Copy the following records verbatim, reproducing every line without alteration.
** Begin Data supplied **
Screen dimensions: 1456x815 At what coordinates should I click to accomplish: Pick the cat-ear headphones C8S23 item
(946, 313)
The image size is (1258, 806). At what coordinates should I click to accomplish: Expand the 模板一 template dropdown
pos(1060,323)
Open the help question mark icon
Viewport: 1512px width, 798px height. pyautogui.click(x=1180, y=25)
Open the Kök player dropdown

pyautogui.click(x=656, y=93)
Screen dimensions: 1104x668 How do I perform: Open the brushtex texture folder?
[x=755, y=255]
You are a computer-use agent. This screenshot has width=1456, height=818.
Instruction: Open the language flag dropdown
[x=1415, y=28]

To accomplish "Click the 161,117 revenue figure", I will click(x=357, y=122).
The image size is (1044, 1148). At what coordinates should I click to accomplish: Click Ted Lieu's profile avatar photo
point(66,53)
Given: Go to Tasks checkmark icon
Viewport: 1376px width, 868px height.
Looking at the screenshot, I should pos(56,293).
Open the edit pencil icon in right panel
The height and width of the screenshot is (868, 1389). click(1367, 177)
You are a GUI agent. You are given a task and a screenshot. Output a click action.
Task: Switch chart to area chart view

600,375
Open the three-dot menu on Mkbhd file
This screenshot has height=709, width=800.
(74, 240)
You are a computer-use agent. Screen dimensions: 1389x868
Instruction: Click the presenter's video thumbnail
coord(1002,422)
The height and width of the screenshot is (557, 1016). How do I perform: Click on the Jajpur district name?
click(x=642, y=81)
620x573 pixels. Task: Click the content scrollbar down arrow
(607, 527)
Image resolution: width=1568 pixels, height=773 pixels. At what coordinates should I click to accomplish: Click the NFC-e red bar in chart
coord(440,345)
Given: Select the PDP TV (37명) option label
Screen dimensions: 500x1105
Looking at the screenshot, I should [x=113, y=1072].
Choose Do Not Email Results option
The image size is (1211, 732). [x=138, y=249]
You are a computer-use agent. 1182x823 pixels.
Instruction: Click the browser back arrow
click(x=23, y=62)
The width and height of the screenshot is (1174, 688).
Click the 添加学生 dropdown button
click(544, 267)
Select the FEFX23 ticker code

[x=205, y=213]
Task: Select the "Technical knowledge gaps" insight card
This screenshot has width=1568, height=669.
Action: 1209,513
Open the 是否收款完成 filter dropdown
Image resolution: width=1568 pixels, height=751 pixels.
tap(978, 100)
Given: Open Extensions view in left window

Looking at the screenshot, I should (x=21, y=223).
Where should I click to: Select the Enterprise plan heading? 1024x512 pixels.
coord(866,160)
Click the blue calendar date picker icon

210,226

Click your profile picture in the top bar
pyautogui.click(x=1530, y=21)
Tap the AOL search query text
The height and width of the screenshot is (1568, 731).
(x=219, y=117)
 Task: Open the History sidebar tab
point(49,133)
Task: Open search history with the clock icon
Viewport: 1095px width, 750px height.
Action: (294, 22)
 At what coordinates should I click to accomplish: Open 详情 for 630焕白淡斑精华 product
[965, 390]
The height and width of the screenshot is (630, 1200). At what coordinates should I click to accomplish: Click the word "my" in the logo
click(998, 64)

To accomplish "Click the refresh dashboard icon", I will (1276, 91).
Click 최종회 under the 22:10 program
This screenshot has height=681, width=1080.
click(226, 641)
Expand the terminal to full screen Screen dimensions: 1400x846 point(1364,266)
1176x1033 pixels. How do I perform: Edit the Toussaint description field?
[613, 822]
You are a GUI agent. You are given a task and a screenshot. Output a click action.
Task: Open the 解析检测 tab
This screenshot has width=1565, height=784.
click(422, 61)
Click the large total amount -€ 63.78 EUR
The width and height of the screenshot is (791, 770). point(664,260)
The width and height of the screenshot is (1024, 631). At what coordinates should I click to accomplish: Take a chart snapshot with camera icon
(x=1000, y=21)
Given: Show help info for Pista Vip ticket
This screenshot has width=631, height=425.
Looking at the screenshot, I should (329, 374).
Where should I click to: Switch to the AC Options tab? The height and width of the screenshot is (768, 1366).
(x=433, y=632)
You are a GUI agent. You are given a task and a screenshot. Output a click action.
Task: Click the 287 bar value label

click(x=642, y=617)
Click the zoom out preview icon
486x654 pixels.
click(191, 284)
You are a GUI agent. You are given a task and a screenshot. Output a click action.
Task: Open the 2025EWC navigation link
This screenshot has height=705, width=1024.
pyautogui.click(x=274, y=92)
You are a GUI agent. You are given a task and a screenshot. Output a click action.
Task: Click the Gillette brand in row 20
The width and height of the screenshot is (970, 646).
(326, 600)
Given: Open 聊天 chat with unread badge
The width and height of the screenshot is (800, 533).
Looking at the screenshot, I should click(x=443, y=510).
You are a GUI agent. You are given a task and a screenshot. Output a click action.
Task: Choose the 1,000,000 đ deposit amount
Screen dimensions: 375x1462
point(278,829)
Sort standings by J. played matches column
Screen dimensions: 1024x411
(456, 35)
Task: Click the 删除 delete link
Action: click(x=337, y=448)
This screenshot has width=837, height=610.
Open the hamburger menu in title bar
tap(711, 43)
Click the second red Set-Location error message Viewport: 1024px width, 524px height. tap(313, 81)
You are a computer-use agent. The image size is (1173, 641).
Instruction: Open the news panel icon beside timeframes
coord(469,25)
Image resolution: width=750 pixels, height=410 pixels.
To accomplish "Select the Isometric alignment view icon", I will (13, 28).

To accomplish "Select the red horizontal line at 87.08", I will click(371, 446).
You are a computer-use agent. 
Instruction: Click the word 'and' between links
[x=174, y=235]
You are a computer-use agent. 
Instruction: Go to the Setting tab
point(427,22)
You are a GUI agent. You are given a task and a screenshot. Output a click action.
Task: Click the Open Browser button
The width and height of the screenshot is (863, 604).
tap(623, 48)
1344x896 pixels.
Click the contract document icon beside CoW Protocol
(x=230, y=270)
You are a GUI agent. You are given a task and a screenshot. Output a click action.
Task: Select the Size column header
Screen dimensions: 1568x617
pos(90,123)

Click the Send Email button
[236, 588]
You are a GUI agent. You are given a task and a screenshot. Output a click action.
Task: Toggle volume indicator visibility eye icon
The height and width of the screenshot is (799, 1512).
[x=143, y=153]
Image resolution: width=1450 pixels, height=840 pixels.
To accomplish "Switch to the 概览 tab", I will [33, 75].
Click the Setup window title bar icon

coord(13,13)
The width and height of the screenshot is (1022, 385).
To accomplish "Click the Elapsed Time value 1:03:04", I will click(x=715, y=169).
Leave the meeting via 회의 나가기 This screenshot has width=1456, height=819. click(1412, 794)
** End Data supplied **
▶ Written response
Screen dimensions: 1456x815 At what coordinates should I click to accomplish: Pick the cat-ear headphones C8S23 item
(946, 313)
The image size is (1258, 806). At what coordinates should I click to accomplish: Expand the 模板一 template dropdown
pos(1060,323)
Open the help question mark icon
Viewport: 1512px width, 798px height. pyautogui.click(x=1180, y=25)
Open the Kök player dropdown

pyautogui.click(x=656, y=93)
Screen dimensions: 1104x668 How do I perform: Open the brushtex texture folder?
[x=755, y=255]
You are a computer-use agent. This screenshot has width=1456, height=818.
Instruction: Open the language flag dropdown
[x=1415, y=28]

To accomplish "Click the 161,117 revenue figure", I will click(x=357, y=122).
The image size is (1044, 1148). At what coordinates should I click to accomplish: Click Ted Lieu's profile avatar photo
point(66,53)
Given: Go to Tasks checkmark icon
Viewport: 1376px width, 868px height.
Looking at the screenshot, I should pos(56,293).
Open the edit pencil icon in right panel
The height and width of the screenshot is (868, 1389). click(1367, 177)
You are a GUI agent. You are given a task and a screenshot. Output a click action.
Task: Switch chart to area chart view

600,375
Open the three-dot menu on Mkbhd file
This screenshot has height=709, width=800.
(74, 240)
You are a computer-use agent. Screen dimensions: 1389x868
Instruction: Click the presenter's video thumbnail
coord(1002,422)
The height and width of the screenshot is (557, 1016). How do I perform: Click on the Jajpur district name?
click(x=642, y=81)
620x573 pixels. Task: Click the content scrollbar down arrow
(607, 527)
Image resolution: width=1568 pixels, height=773 pixels. At what coordinates should I click to accomplish: Click the NFC-e red bar in chart
coord(440,345)
Given: Select the PDP TV (37명) option label
Screen dimensions: 500x1105
Looking at the screenshot, I should [x=113, y=1072].
Choose Do Not Email Results option
The image size is (1211, 732). [x=138, y=249]
You are a computer-use agent. 1182x823 pixels.
Instruction: Click the browser back arrow
click(x=23, y=62)
The width and height of the screenshot is (1174, 688).
Click the 添加学生 dropdown button
click(544, 267)
Select the FEFX23 ticker code

[x=205, y=213]
Task: Select the "Technical knowledge gaps" insight card
This screenshot has width=1568, height=669.
Action: 1209,513
Open the 是否收款完成 filter dropdown
Image resolution: width=1568 pixels, height=751 pixels.
tap(978, 100)
Given: Open Extensions view in left window

Looking at the screenshot, I should (x=21, y=223).
Where should I click to: Select the Enterprise plan heading? 1024x512 pixels.
coord(866,160)
Click the blue calendar date picker icon

210,226

Click your profile picture in the top bar
pyautogui.click(x=1530, y=21)
Tap the AOL search query text
The height and width of the screenshot is (1568, 731).
(x=219, y=117)
 Task: Open the History sidebar tab
point(49,133)
Task: Open search history with the clock icon
Viewport: 1095px width, 750px height.
Action: (294, 22)
 At what coordinates should I click to accomplish: Open 详情 for 630焕白淡斑精华 product
[965, 390]
The height and width of the screenshot is (630, 1200). At what coordinates should I click to accomplish: Click the word "my" in the logo
click(998, 64)

To accomplish "Click the refresh dashboard icon", I will (1276, 91).
Click 최종회 under the 22:10 program
This screenshot has height=681, width=1080.
click(226, 641)
Expand the terminal to full screen Screen dimensions: 1400x846 point(1364,266)
1176x1033 pixels. How do I perform: Edit the Toussaint description field?
[613, 822]
You are a GUI agent. You are given a task and a screenshot. Output a click action.
Task: Open the 解析检测 tab
This screenshot has width=1565, height=784.
click(422, 61)
Click the large total amount -€ 63.78 EUR
The width and height of the screenshot is (791, 770). point(664,260)
The width and height of the screenshot is (1024, 631). At what coordinates should I click to accomplish: Take a chart snapshot with camera icon
(x=1000, y=21)
Given: Show help info for Pista Vip ticket
This screenshot has width=631, height=425.
Looking at the screenshot, I should (329, 374).
Where should I click to: Switch to the AC Options tab? The height and width of the screenshot is (768, 1366).
(x=433, y=632)
You are a GUI agent. You are given a task and a screenshot. Output a click action.
Task: Click the 287 bar value label

click(x=642, y=617)
Click the zoom out preview icon
486x654 pixels.
click(191, 284)
You are a GUI agent. You are given a task and a screenshot. Output a click action.
Task: Open the 2025EWC navigation link
This screenshot has height=705, width=1024.
pyautogui.click(x=274, y=92)
You are a GUI agent. You are given a task and a screenshot. Output a click action.
Task: Click the Gillette brand in row 20
The width and height of the screenshot is (970, 646).
(326, 600)
Given: Open 聊天 chat with unread badge
The width and height of the screenshot is (800, 533).
Looking at the screenshot, I should click(x=443, y=510).
You are a GUI agent. You are given a task and a screenshot. Output a click action.
Task: Choose the 1,000,000 đ deposit amount
Screen dimensions: 375x1462
point(278,829)
Sort standings by J. played matches column
Screen dimensions: 1024x411
(456, 35)
Task: Click the 删除 delete link
Action: click(x=337, y=448)
This screenshot has width=837, height=610.
Open the hamburger menu in title bar
tap(711, 43)
Click the second red Set-Location error message Viewport: 1024px width, 524px height. tap(313, 81)
You are a computer-use agent. The image size is (1173, 641).
Instruction: Open the news panel icon beside timeframes
coord(469,25)
Image resolution: width=750 pixels, height=410 pixels.
To accomplish "Select the Isometric alignment view icon", I will (13, 28).

To accomplish "Select the red horizontal line at 87.08", I will click(371, 446).
You are a computer-use agent. 
Instruction: Click the word 'and' between links
[x=174, y=235]
You are a computer-use agent. 
Instruction: Go to the Setting tab
point(427,22)
You are a GUI agent. You are given a task and a screenshot. Output a click action.
Task: Click the Open Browser button
The width and height of the screenshot is (863, 604).
tap(623, 48)
1344x896 pixels.
Click the contract document icon beside CoW Protocol
(x=230, y=270)
You are a GUI agent. You are given a task and a screenshot. Output a click action.
Task: Select the Size column header
Screen dimensions: 1568x617
pos(90,123)

Click the Send Email button
[236, 588]
You are a GUI agent. You are given a task and a screenshot. Output a click action.
Task: Toggle volume indicator visibility eye icon
The height and width of the screenshot is (799, 1512).
[x=143, y=153]
Image resolution: width=1450 pixels, height=840 pixels.
To accomplish "Switch to the 概览 tab", I will [33, 75].
Click the Setup window title bar icon

coord(13,13)
The width and height of the screenshot is (1022, 385).
To accomplish "Click the Elapsed Time value 1:03:04", I will click(x=715, y=169).
Leave the meeting via 회의 나가기 This screenshot has width=1456, height=819. click(1412, 794)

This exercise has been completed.